Rather than letting him answer, however, Schalit’s Hamas minder-cum-interpreter scolds Amin for asking the same question twice (a peculiar accusation, given the footage shows the question hadn’t been asked before).

The resulting argument between interviewer and minder is one of the interview’s more regrettable scenes. Amin says Schalit appears unwell, and “that’s why I’m asking the question again” – as if drilling him repeatedly will have a salutary effect. The question is itself absurd, roughly tantamount to asking a hostage victim why he or she didn’t escape sooner.

Amin’s subsequent question is little better: “It was the Egyptian national security that mediated for your release. There were previous failed mediation efforts, including one by the Germans. Why do you think that this time round, the mediation was a success, and what would you like to tell the Egyptian authorities?”

The reporter is seated beside an Egyptian flag – as if she were not the interviewer but an Egyptian government interviewee. Schalit, by contrast, sits next to a houseplant. Throughout the 12-minute ordeal, the soldier breathes heavily, his eyes either downcast or darting sideways and his tone of voice anxious.

Struggling to reply, Schalit mumbles, “I think the Egyptians succeeded because they’re on good relations both with Hamas and with Israel.”

He could well have said, “Don’t use me as a prop for Egyptian propaganda. I haven’t a clue how the mediations were conducted, given I know nothing about anything that has happened over the past five years. Next question?”

Amin proceeds to ask Schalit what “lessons” he learned in captivity. After asking for the question to be repeated, he says he believes a deal could have been reached sooner. Here the Hamas minder renders his response as praise for reaching a deal “in such short time” – a mistranslation repeated by the BBC’s own real-time interpreter.
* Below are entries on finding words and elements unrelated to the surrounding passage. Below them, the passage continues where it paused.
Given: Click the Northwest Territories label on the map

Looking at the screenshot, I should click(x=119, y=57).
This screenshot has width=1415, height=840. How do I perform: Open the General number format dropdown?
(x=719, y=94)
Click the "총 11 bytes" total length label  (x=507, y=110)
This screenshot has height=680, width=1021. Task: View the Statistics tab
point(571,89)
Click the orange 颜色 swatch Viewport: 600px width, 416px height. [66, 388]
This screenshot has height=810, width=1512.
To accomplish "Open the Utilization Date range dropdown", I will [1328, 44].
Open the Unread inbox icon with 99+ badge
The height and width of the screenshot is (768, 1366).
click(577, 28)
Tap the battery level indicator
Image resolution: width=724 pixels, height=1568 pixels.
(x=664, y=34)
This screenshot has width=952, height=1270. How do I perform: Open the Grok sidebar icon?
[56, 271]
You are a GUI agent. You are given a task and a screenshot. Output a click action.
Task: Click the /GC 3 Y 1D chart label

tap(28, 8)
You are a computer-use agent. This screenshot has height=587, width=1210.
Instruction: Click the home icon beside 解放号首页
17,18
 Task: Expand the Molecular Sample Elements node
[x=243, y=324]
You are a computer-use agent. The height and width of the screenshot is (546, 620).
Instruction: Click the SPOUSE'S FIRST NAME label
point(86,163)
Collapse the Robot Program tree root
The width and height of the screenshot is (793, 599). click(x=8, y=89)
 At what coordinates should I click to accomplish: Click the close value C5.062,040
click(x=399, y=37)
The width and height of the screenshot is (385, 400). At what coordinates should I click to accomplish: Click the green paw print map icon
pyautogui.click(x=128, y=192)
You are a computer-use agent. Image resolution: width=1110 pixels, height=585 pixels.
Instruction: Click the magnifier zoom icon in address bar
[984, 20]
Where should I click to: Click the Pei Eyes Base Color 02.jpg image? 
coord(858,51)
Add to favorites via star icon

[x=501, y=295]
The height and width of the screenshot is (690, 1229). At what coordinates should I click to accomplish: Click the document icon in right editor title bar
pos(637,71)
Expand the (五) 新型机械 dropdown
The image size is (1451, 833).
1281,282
“Gilad, you know what it’s like to be in captivity,” Amin continues as the painful charade drags on. “There are more than 4,000 Palestinians still languishing in Israeli jails. Will you help campaign for their release?”

Schalit’s answer, after a few seconds’ stunned silence, is superior: “I’d be very happy if they were released,” he says, then adds the caveat, “provided they don’t return to fighting Israel.”

Again, the Egyptian interpreter fails to translate the sentence’s second clause, and again the omission is repeated by the BBC’s interpreter, though he too was apparently translating from Hebrew in real-time.

“I will be very happy for the prisoners to go free, so that they can be able to go back to their families, loved ones and territory. It will give me great happiness if this happens,” the BBC’s interpreter relays.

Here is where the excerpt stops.